In this episode, Lisa refuses to forgive Bart for throwing away her hat, which makes Bart feel increasingly guilty, while Homer finds he is talented at playing chess. Seth Green and Patton Oswalt guest starred. Chess champion Magnus Carlsen appeared as himself. The episode received negative reviews.
The Simpsons go on a trip to the Springfield beachfront area. Whilst at the beach, Bart becomes angry over Lisa's good fortune when she becomes happy with a new sunhat she finds, while he becomes sad over the failure of his "Bad to the Bone" temporary tattoo because it is not waterproof. On their way home, Bart takes her hat while she sleeps in the car and tosses it out the window into a junkyard. When Lisa finds out that it is gone, she becomes inconsolable, leading Bart to receive the first visit from his "guilt monster", a slime-covered creature that reminds him of what he did, that grows and becomes progressively hideous the more Bart denies his guilt. After enough visits, Bart accepts his guilt and tells Lisa the truth, but she feels wounded by his actions and refuses his attempts to make amends with her. To redeem himself, Bart returns to the junkyard to recover the hat, only to discovers that it has become a part of a car that had been crushed into a cube, so he breaks the hat free from the car. However, when he gives the hat to Lisa, she bluntly rejects his apology and tells him to focus on being a brother to Maggie. Suddenly, Lisa has a vision of her own emotional spirit, who says that her brother was trying to make amends, so she forgives Bart.

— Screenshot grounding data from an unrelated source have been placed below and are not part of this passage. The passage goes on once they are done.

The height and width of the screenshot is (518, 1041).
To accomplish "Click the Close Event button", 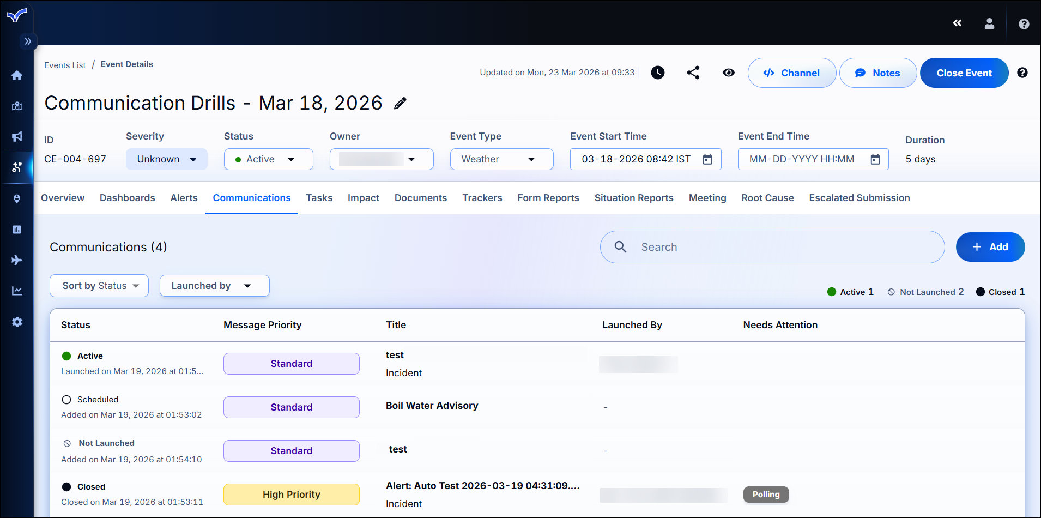I will (964, 73).
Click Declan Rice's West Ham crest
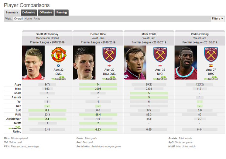Viewport: 226px width, 159px height. coord(109,55)
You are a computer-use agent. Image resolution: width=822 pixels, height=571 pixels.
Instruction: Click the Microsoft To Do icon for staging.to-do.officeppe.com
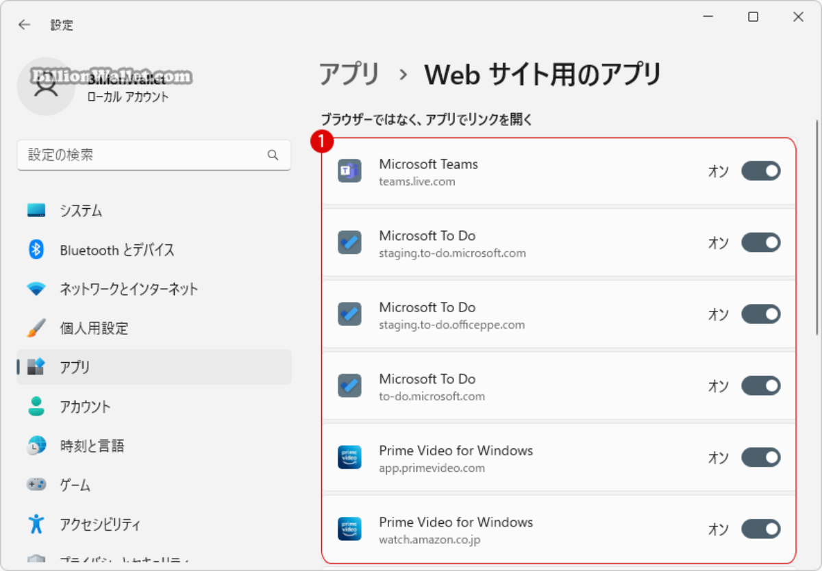(349, 314)
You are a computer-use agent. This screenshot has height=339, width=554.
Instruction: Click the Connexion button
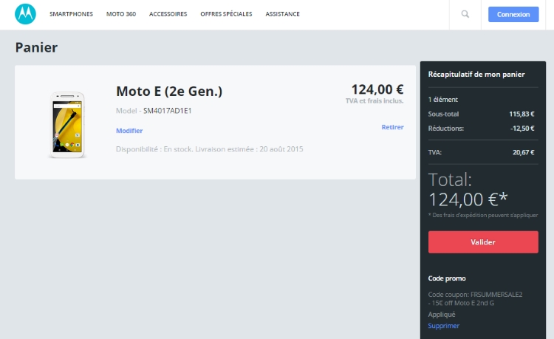(x=513, y=15)
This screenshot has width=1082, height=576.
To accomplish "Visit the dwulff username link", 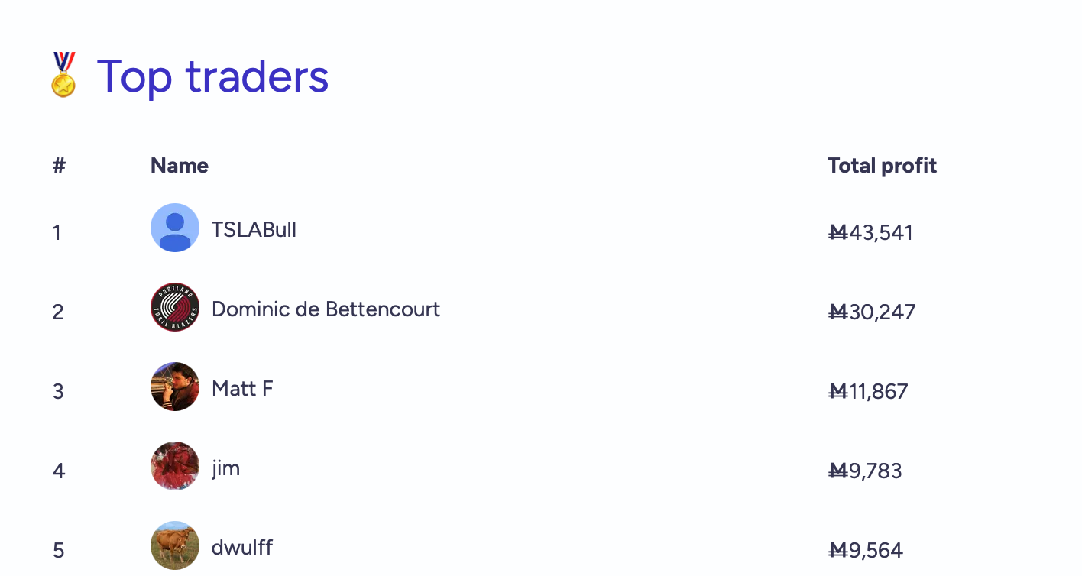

Meanwhile, after being forced by Marge to do something other than leer at women beach volleyball players, Homer plays chess and finds he is of grandmaster strength, much to the shock of himself and everyone else. As Homer plays more chess, he realizes he used to play the game with Grampa as a way of bonding with him after his mother Mona left, but often lost to his father until he was given lessons in chess by a professor who lived nearby. After improving his game and finally beating Grampa, his father angrily refused to play against him anymore. Homer thinks his restored ability is an indication he secretly wants to kill Grampa. Taking advice from chess champion Magnus Carlsen, Homer encourages his father to play again with him. Homer allows him to win, in hopes of closing the wound from their past.

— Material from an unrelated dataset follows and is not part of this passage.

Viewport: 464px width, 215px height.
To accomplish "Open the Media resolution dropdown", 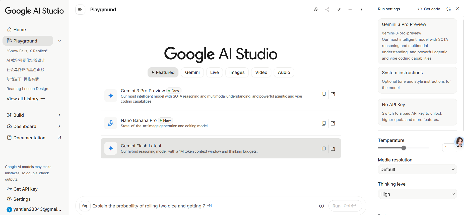I will (417, 169).
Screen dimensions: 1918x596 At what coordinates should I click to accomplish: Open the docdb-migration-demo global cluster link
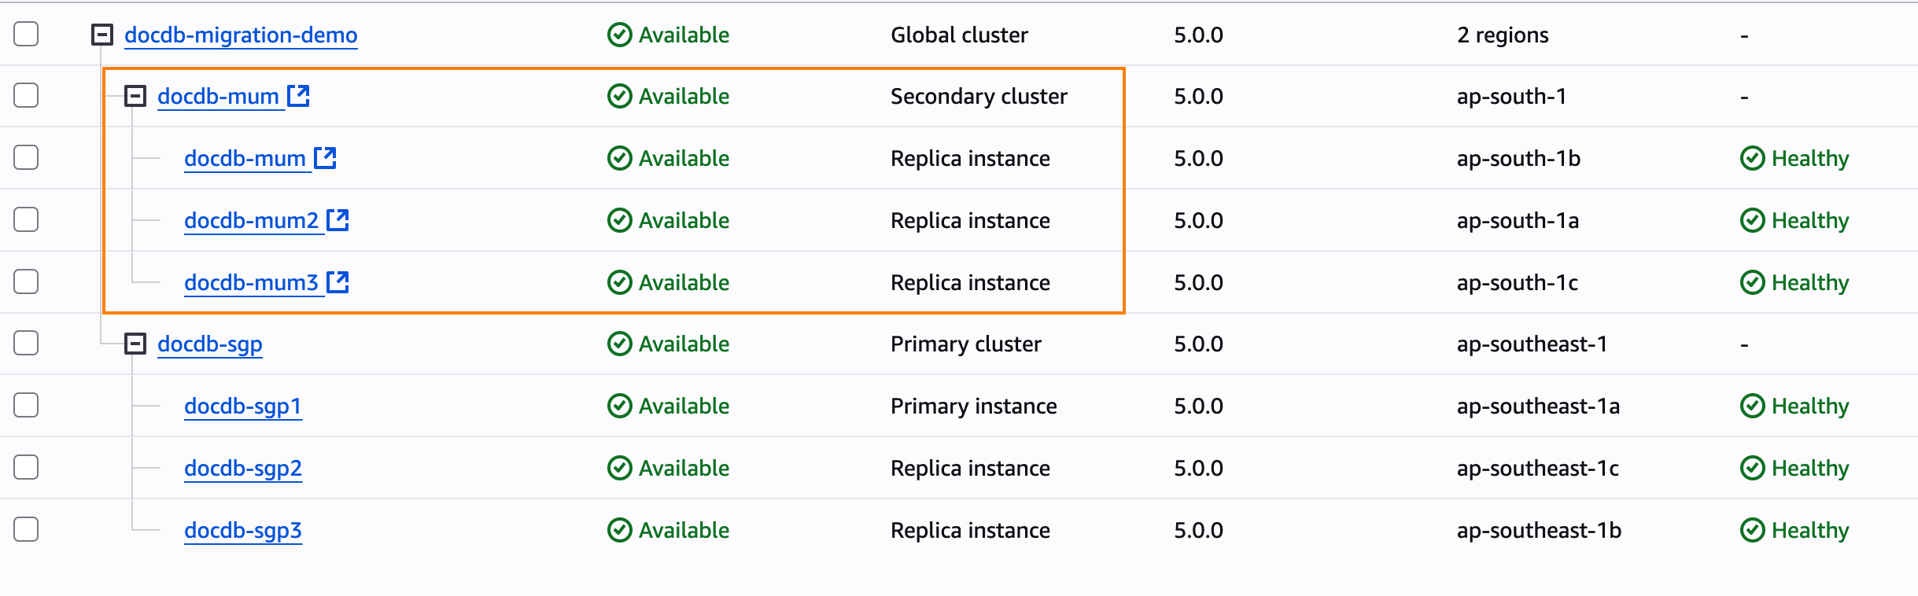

This is the first and only episode written by Ron Zimmerman before his death in 2022. [1] [2] [3]
The couch gag was created by the producers of Robot Chicken . They previously created the couch gag for the twenty-fourth season episode "The Fabulous Faker Boy." [4]

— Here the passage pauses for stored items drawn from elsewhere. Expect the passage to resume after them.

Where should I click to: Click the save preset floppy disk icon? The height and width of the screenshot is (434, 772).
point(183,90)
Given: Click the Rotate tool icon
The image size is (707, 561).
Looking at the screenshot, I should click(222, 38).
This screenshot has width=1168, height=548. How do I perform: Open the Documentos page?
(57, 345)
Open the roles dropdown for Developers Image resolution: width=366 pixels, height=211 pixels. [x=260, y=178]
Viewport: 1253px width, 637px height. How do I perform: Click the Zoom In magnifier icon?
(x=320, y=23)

Chess champion Magnus Carlsen appeared as himself. Executive producer Al Jean said he would make Homer play a chess match with Grampa to test a theory. [5] Patton Oswalt was cast as Bart's guilt, who appears after he throws away Lisa's hat. Oswalt previously appeared as a different character in the twenty-fourth season episode "The Day the Earth Stood Cool." [6]
"The Cad and the Hat" scored a 1.1 rating and was watched by 2.44 million people, making it Fox's highest-rated show of the night. [7]
Dennis Perkins of The A.V. Club gave the episode a C+ stating, "'The Cad And The Hat' is the first credited Simpsons script from Ron Zimmerman, and, while bringing in new blood to the Simpsons’ writers room can be energizing, this episode betrays the series’ tone and internal rules to a distracting degree. Which might be interesting if it were bolder, or a lot funnier. As it is, the episode is dispiriting in how disposably it treats its world, while reaching for a pair of emotional epiphanies that fall flat in the execution." [1]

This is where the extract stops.